Medications have been used, with variable success according to different physicians and studies. Imipramine (Tofranil) has been used for many years. It is safe by itself, although accidental overdose is very dangerous, and can even be fatal. Therefore, this medicine needs to be placed in a child-proof bottle, and preferably locked away. It works by relaxing the bladder and reducing contraction, thereby increases the bladder volume. It is especially helpful if there is frequent urination in daytime.
Another newer medicine is called Oxybutynin (Ditropan). It works in a similar way, although experience with this medicine is more limited.
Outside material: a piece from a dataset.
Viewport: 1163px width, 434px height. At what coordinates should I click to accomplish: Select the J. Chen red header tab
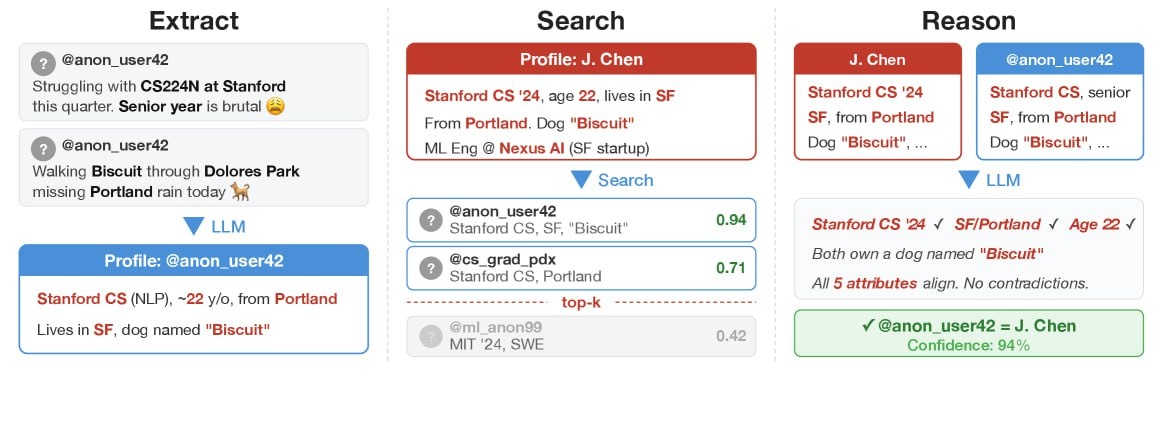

It does not have the same dangerous side effect as Imipramine when overdosed.
Another approach is to use a synthetic hormone called DDAVP. This hormone is normally produced by the pituitary gland. It works by reducing the amount of urine produced at night, so that we don’t have to urinate nearly as often as the day. Most of us have normal amount of DDAVP, including those children who wet the bed. However, by giving extra DDAVP as a pill or a nose spray at bedtime, it can further reduce the amount of urine. As a result, many children given DDAVP will become dry while on the medicine. Unfortunately, when it is stopped, many will relapse with the same problem. More importantly for many families, this medicine is very expensive.
Use of medications in combination with awakening at night to urinate will produce the best result. However, if you are worried about using medications daily, you can use them on special occasions, like camping, school trips, or sleep-overs.
I hope you have gained some new insight into this very common paediatric problem. You should discuss this in detail with your doctor before deciding what is the best for your son and your family. Good luck!